Para Macedo, outro ponto positivo que o Egito traz para o BRICS é o tamanho de sua população.
“O Egito hoje tem uma população que passa de 100 milhões de habitantes. A gente está falando do terceiro país mais populoso do continente africano. É um país também que em área é muito grande e está localizado em uma área extremamente estratégica entre o mar Vermelho e o mar Mediterrâneo, fazendo divisa. Está próximo da Arábia Saudita, está próximo de Israel, faz ligação direta com a Grécia, com a Turquia.”
Ele acrescenta que o Egito tem insumos materiais importantes, que é um país rico em petróleo e que o país também terá uma contribuição com muitas trocas comerciais e cooperação com os países do BRICS.
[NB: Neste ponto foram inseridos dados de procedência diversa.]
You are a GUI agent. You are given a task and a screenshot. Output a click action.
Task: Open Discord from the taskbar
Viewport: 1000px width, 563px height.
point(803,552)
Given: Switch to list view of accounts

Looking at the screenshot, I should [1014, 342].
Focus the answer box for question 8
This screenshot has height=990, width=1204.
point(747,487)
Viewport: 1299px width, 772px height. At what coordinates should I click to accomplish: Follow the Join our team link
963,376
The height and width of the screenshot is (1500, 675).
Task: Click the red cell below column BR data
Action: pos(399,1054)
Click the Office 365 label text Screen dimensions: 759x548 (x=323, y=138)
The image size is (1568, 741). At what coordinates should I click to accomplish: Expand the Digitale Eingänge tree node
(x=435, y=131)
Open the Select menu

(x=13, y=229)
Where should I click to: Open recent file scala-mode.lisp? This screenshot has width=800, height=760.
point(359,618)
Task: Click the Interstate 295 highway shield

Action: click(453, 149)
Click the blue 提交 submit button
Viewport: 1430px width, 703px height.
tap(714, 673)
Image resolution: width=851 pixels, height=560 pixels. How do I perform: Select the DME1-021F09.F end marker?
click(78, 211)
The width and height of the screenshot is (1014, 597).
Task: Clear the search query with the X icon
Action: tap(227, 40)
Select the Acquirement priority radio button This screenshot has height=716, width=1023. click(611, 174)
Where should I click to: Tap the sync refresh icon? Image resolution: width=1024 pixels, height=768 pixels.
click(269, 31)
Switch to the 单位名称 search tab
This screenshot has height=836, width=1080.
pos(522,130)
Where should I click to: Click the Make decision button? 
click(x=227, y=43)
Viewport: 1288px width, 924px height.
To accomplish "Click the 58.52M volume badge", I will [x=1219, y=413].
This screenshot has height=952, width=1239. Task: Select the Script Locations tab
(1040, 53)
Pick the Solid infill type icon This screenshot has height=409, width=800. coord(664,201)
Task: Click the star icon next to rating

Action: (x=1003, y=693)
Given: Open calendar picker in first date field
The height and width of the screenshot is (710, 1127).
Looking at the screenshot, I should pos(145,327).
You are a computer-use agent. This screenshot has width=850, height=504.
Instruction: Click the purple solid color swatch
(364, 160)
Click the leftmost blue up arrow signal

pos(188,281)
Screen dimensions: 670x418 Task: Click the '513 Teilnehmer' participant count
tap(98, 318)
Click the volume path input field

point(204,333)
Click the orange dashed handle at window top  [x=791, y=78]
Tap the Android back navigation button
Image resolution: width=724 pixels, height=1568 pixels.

“Mas, sobretudo, o grande aporte que o Egito vai estar fazendo [ao BRICS] vai ser voltado para essa questão de reduzir a dependência do dólar. O Egito é entusiasta disso, e a Rússia e a China também são entusiastas, bem como a Índia. Então essa vai ser a grande motriz, porque você vai ter um cliente importante, tanto um cliente como um parceiro [dentro do BRICS], que é o Egito, dentro de um continente que é um continente-chave onde mais cresce a população”, conclui o especialista.